40 & 42 Princes Street

40 & 42 princes street

(East Side) - An Eighteenth Century Town House

 

Today's Grade II Listed 40 and 42 Princes Street, presently occupied by the Mad Hatter joke shop, was originally a small eighteenth century town house still discernible behind the modern ground floor shop fronts and garish signage. In earlier times its red Yeovil brick frontage with golden Ham stone dressings would have given it the appearance of a fine residence, albeit somewhat less grand than its neighbours on the opposite side of the street.

At the beginning of the nineteenth century it was the home of wealthy gentleman John Glyde.

During the Second World War the basement of this building was adapted as an air raid shelter, known as Public Basement Shelter P19, with the ability to shelter up to 50 persons.

As seen in the photograph below, during the late 1970s / early 1980s 42 was Thorne's hairdresser and tobacconist and 40 was the WI Market. Later both would become the premises of Ceres wholefood bakery, then the Mad Hatter in 42 and Ceres in 40 and today both are the Mad Hatter.

The following description is from the Somerset Historic Environment Record -

Town house of the C18, now shops. Brick (colour-washed) with stone dressings, with Welsh slated roof of steepish pitch between coped gables, end chimney stacks now truncated. 2-storey. Modern shopfronts to ground floor; first floor similar to Nos 46 plain reveals, and wider side windows with C20 timber casements (the cills lowered to top of fascia to shops), all with gauged brick flat arches with keystones.
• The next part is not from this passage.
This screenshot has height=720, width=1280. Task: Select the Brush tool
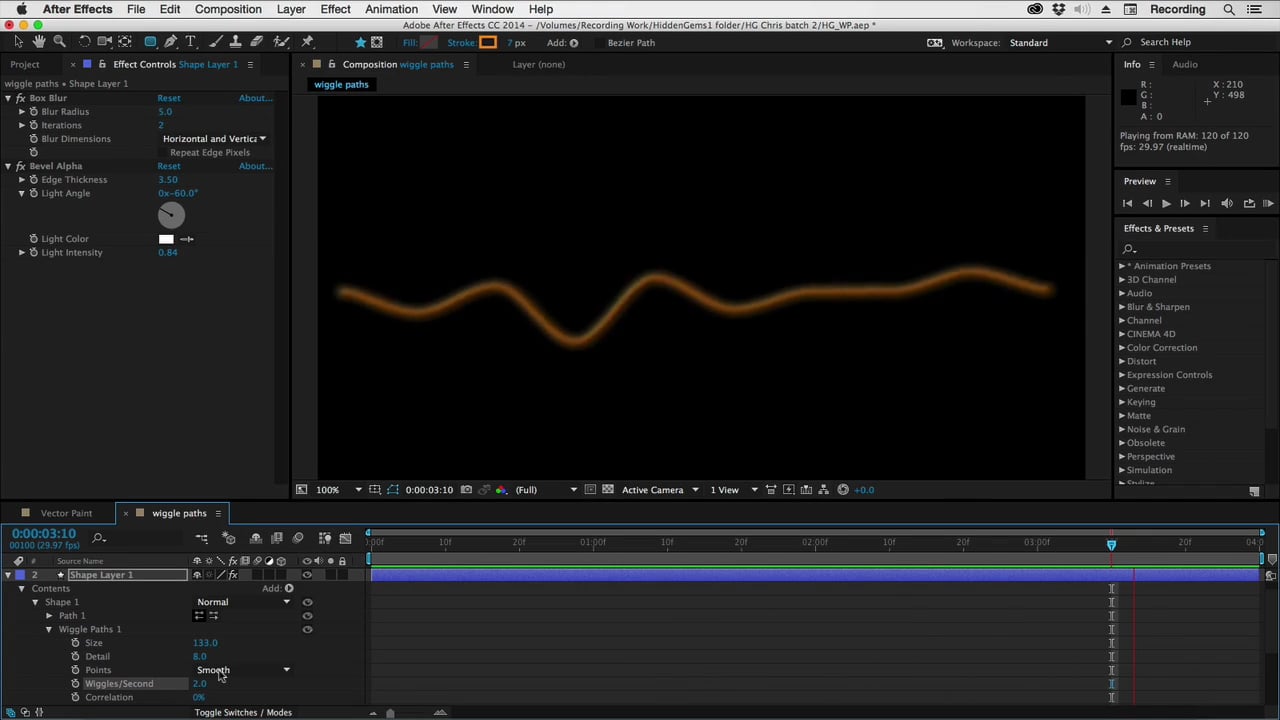click(x=214, y=42)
Rusticated quoins and stone cornice, with parapet over of uncertain date, rendered and divided up into small square panels.

 

gallery

 

A photograph of the 1950s of the block of former seventeenth and eighteenth town houses on the eastern side of Princes Street, to the south of North Lane.

 

FW Thorne's shop at 42 Princes Street, in a colourised photograph of the 1950s.

 


This colourised photograph features in my book 'Yeovil From Old Photographs'

Photographed (I think) in the late 1970s when 46 & 48 were Channing's toy shop, 44 was Widgers estate agents, 42 was Thorne's hairdresser and tobacconist and 40 was the WI Market (before it moved to Hendford, near to the Butchers Arms).

 

40 & 42 Princes Street in an enlargement of the previous photograph.

 


This photograph features in my book 'Now That's What I Call Yeovil'

The terrace photographed around 1990.

 

During the late 1980s and early 1990s Ceres natural foods shop was in the left hand part of the property while their bakery was in the right hand side. Photographed around 1990.

 

By  2008 the Mad Hatter had moved into the left part of the property.

 

The nice eighteenth century town house survives behind the garish modern signage.  Photographed in 2013, by which time the Mad Hatter fancy dress and joke shop had been in the whole of 40 & 42 for about a year.